• **Aim of the task**
Could you quote the ADHD passage below word for word, beginning at the words "Like so many" and stopping after "we burned out."?

Excerpt Start Marker

Like so many women, especially those of us over 40, I grew up in a world that didn’t recognize how ADHD shows up in girls.

We weren’t bouncing off walls. We were daydreaming. Losing things. Zoning out. Feeling everything at 100%. We learned to mask our struggles. To overachieve to cover the chaos. To apologize for things we couldn’t explain.

We learned to blend in—until we burned out.

 

Living Undiagnosed: The Masking and the Myths 

For decades, I wore the mask well. I earned degrees. Held jobs. Created businesses. Supported others. But under the surface? I was exhausted. Mentally cluttered. Constantly overwhelmed. My to-do lists multiplied like rabbits, but my ability to finish them came and went like the wind. I’d hyperfocus for hours and forget to eat. Then crash for days. I called it ambition. Or anxiety. Or just “the way I am.”

Excerpt End Marker
Data provided Start Marker

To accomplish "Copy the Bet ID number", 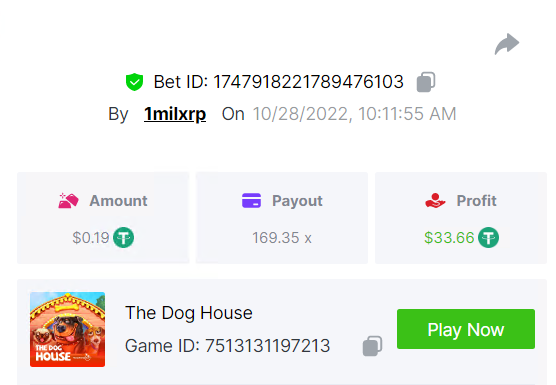I will click(426, 82).
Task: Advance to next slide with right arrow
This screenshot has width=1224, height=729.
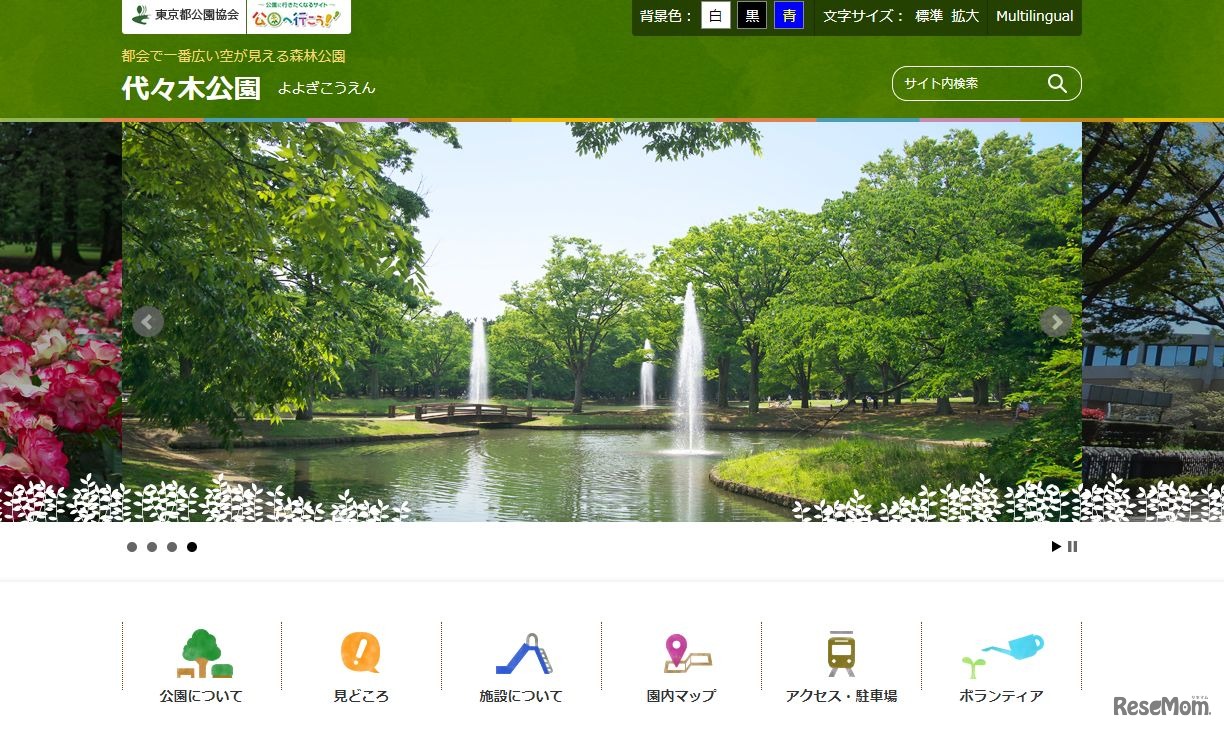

Data provided End Marker

• **Response to the task**
Like so many women, especially those of us over 40, I grew up in a world that didn’t recognize how ADHD shows up in girls.

We weren’t bouncing off walls. We were daydreaming. Losing things. Zoning out. Feeling everything at 100%. We learned to mask our struggles. To overachieve to cover the chaos. To apologize for things we couldn’t explain.

We learned to blend in—until we burned out.